Additional uncertainty about performance is due to the following:

• 100% of the collateral pool consists of debt obligations whose credit quality Moody’s has assessed by using credit estimates. As part of its base case, Moody’s has stressed large concentrations of single obligors bearing a credit estimate as described in “Global Approach to the Use of Credit Estimates” published in March 2023 and available at https://ratings.moodys.com/api/rmc-documents/395108.

• Lack of portfolio granularity: The performance of the portfolio depends to a large extent on the credit conditions of a few large obligors with low non-investment-grade ratings, especially when they default. Because of the deal’s lack of granularity, Moody’s substituted its typical Binomial Expansion Technique analysis with a simulated default distribution using Moody’s CDOROM™ software and an individual scenario analysis. Moody’s notes there are only 9 loans in the pool with some exposures of more than 10% to a single loan. Moody’s tested a potential jump-to-default risk by assuming a rating of Caa2 for the two largest credit estimates of the portfolio, separately. The model generated an output that was the consistent with the base case result for the most senior tranche.

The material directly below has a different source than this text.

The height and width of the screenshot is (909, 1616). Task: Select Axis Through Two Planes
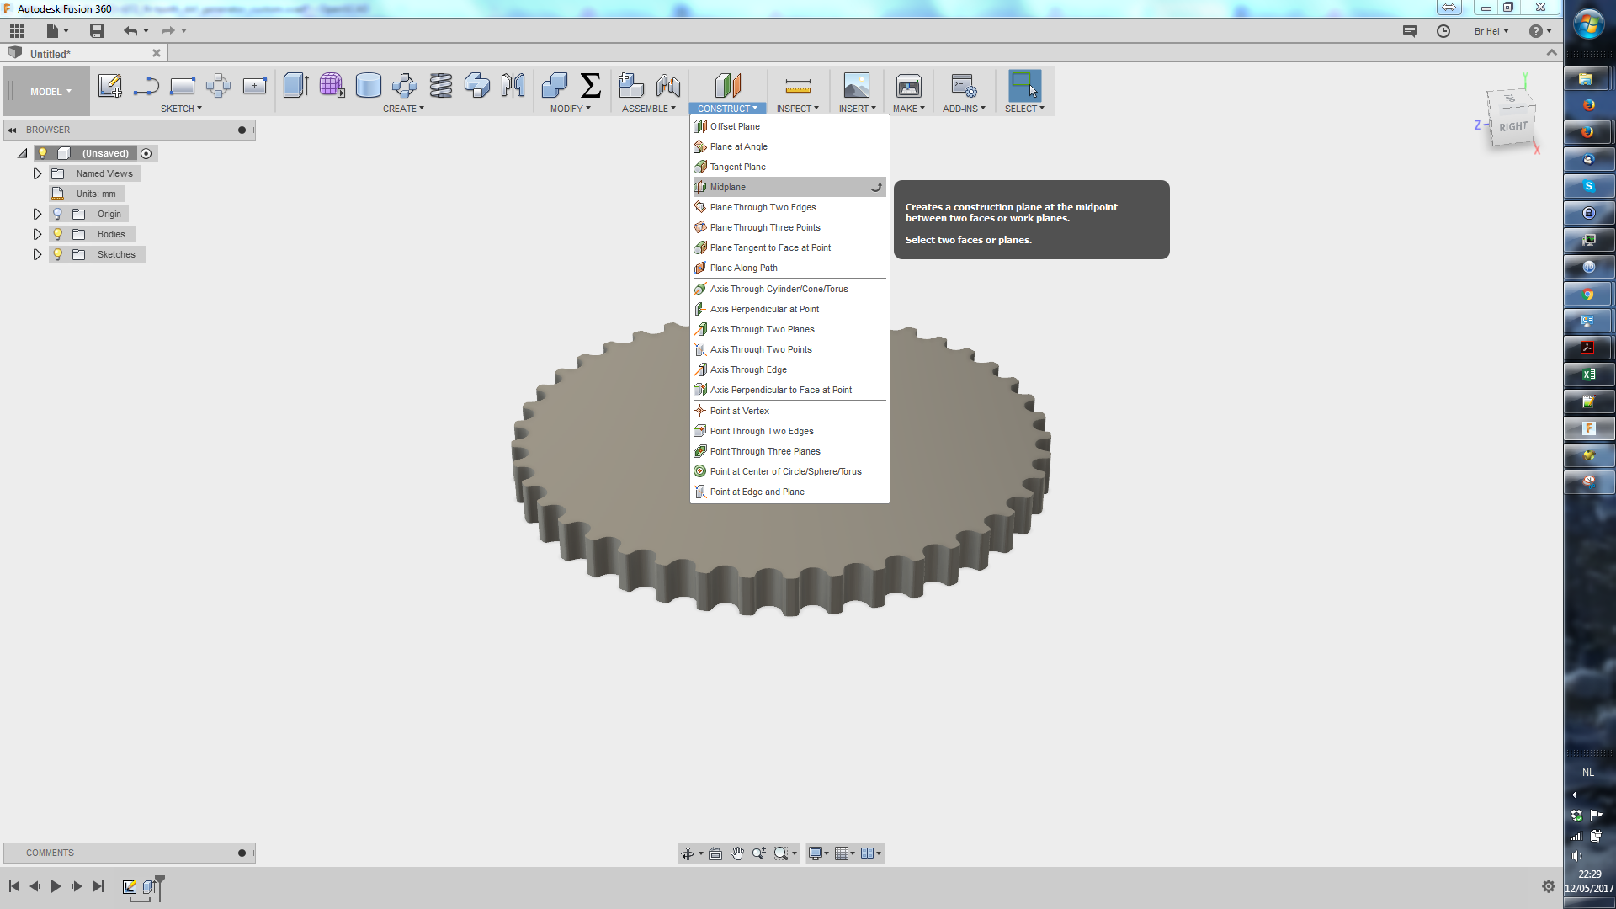[762, 329]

In addition to the quantitative factors that Moody’s explicitly modelled, qualitative factors are part of the rating committee’s considerations. These qualitative factors include the structural protections in the transaction, its recent performance given the market environment, the legal environment, specific documentation features, the collateral manager’s track record and the potential for selection bias in the portfolio. All information available to rating committees, including macroeconomic forecasts, input from other Moody’s analytical groups, market factors, and judgments regarding the nature and severity of credit stress on the transactions, can influence the final rating decision.